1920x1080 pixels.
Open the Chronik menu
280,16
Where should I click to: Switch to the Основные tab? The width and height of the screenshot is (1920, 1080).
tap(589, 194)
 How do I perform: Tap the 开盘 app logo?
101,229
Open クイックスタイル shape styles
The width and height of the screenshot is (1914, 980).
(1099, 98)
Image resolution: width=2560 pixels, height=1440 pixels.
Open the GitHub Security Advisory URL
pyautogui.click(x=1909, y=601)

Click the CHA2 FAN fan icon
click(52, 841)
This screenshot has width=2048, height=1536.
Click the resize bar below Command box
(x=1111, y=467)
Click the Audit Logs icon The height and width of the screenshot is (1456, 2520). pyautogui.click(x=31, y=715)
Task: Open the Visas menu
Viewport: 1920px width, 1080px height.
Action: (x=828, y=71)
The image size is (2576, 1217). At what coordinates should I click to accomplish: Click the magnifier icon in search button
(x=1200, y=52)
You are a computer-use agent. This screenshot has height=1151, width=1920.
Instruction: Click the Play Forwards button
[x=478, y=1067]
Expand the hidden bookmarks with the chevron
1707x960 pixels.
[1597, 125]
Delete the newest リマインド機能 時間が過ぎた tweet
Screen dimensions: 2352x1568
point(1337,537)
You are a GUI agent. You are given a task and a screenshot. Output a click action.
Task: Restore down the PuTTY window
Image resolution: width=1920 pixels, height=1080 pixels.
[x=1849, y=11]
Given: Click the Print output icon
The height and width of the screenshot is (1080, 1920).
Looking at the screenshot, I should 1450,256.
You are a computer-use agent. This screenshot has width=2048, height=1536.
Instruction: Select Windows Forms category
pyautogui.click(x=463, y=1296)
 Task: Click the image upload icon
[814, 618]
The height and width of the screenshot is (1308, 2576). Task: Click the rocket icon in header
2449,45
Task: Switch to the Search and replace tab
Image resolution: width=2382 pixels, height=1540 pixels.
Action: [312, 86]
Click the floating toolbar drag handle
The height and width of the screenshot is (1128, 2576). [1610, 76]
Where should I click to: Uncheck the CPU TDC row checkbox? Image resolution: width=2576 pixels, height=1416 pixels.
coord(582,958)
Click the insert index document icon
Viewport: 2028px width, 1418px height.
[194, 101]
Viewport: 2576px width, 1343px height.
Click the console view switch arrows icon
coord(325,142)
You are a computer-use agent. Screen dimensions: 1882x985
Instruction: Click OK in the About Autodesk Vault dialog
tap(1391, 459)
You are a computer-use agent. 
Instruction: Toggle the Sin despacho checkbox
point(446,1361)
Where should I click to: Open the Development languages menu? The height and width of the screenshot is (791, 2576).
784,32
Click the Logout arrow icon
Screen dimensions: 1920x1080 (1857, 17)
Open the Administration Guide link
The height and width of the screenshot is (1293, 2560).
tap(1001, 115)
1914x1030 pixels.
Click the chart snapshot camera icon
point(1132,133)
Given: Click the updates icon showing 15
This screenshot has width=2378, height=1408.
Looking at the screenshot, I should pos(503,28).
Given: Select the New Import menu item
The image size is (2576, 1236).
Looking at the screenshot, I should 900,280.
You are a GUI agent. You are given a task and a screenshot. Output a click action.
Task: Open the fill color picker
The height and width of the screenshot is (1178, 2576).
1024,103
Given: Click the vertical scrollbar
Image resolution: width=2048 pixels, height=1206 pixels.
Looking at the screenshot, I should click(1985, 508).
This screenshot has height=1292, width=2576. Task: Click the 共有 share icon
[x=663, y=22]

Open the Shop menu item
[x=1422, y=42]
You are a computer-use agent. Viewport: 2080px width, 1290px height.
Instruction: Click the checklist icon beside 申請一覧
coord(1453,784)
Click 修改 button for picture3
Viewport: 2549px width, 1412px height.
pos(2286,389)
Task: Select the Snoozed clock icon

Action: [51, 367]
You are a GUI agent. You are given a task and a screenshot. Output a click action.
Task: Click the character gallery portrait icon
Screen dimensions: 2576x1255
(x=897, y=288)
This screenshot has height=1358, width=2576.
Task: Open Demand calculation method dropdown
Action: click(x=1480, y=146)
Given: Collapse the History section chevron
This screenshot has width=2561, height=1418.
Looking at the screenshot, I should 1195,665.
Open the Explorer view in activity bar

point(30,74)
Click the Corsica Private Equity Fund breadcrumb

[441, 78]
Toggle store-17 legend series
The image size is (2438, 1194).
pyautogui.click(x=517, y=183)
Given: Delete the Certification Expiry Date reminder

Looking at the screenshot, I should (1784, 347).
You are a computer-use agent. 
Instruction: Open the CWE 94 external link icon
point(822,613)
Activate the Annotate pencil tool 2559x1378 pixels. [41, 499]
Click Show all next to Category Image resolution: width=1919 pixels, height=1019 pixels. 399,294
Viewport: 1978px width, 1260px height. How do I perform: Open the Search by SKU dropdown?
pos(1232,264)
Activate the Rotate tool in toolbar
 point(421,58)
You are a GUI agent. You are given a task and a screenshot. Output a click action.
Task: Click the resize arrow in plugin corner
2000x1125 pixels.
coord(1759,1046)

* Task
Copy from the entries only those lines that hold the word "chevron".

* The answer
Expand the hidden bookmarks with the chevron
Given: Collapse the History section chevron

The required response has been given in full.